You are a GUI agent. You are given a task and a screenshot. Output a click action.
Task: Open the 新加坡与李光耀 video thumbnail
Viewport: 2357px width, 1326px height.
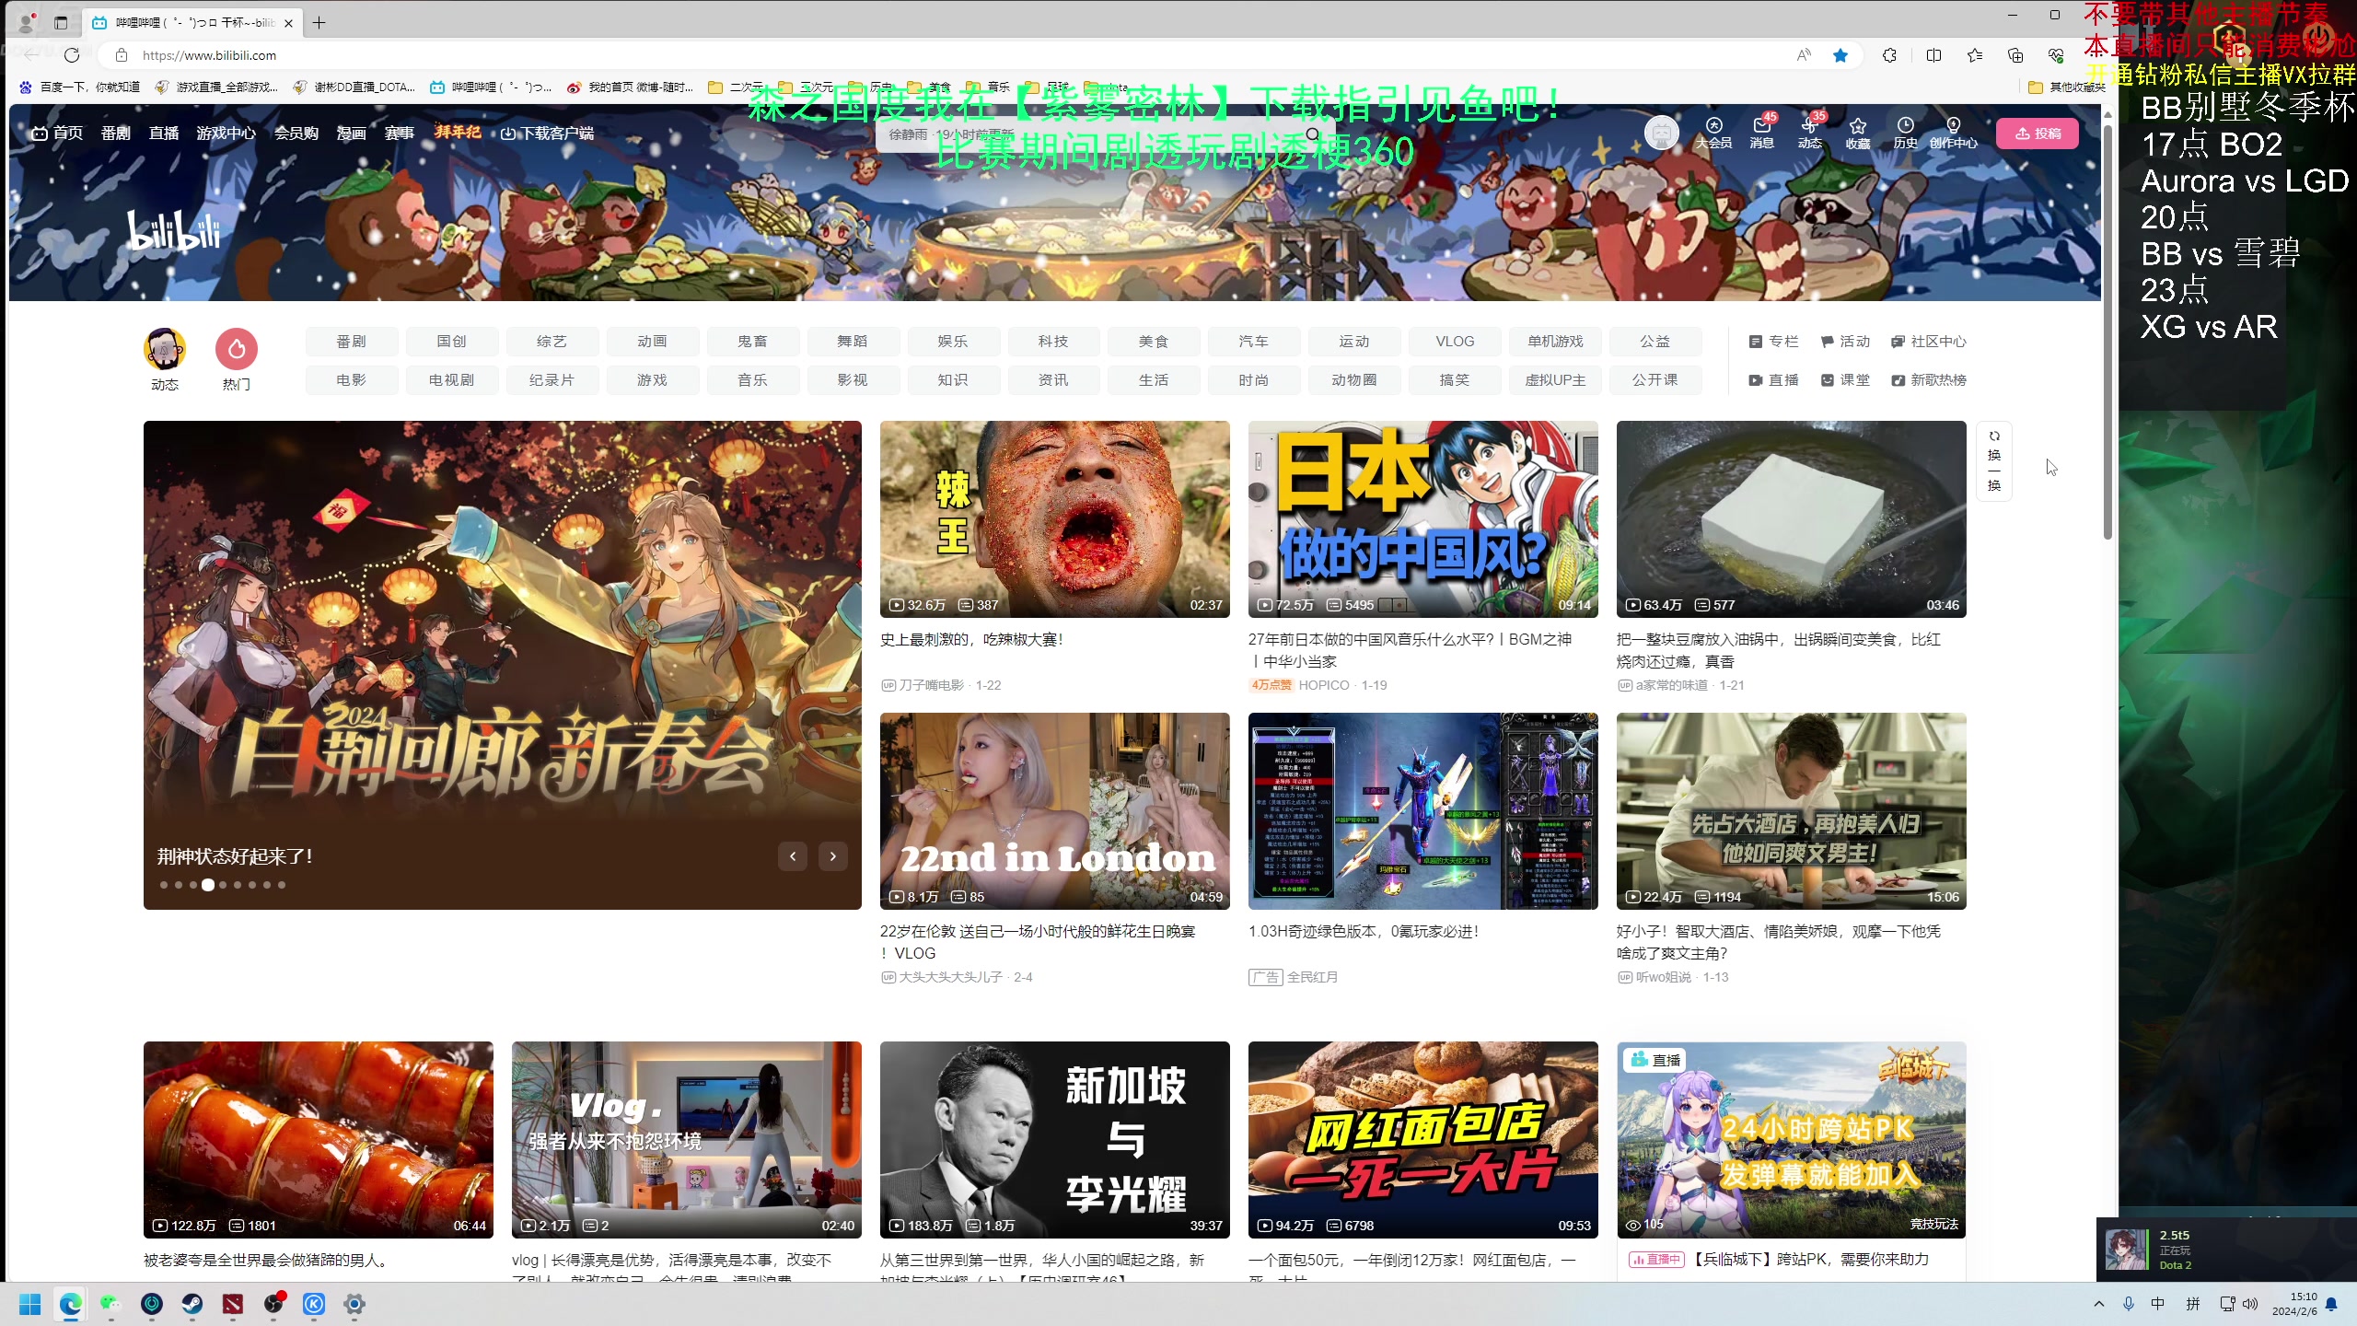1054,1139
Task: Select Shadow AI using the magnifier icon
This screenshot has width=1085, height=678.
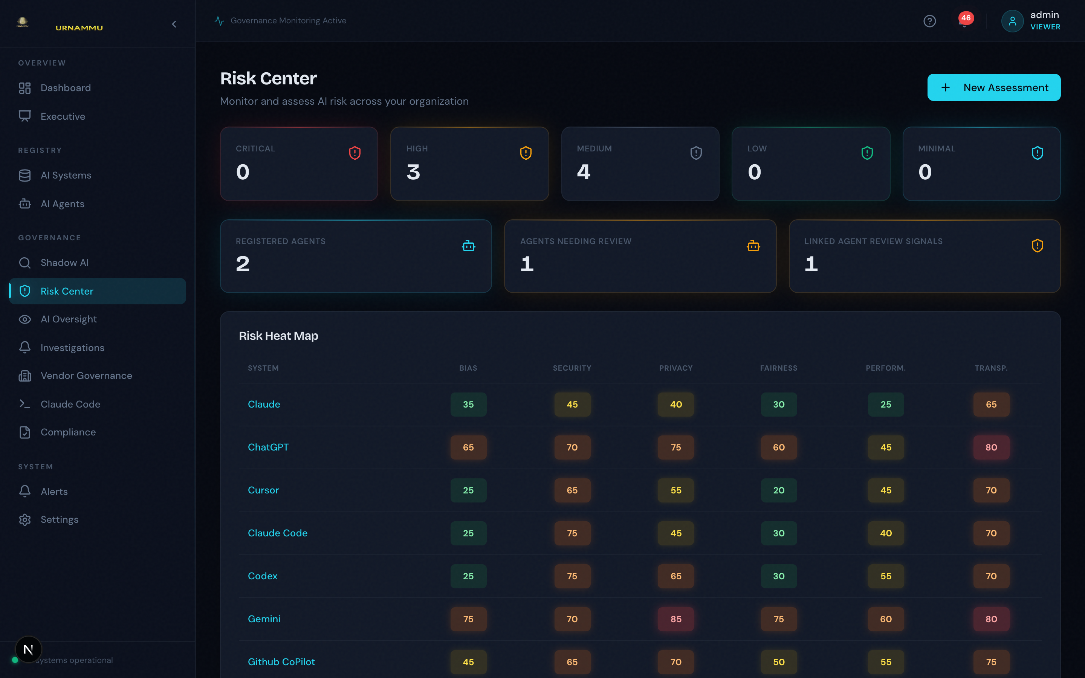Action: coord(25,262)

----

• Try it:
What is needed is an exact copy of the data, without any pictures.

• Answer to this task:
You are a GUI agent. You are given a task and a screenshot. Output a click action.
Task: Open the 新加坡与李光耀 video thumbnail
Viewport: 2357px width, 1326px height.
1054,1139
Task: Select Shadow AI using the magnifier icon
This screenshot has width=1085, height=678.
Action: coord(25,262)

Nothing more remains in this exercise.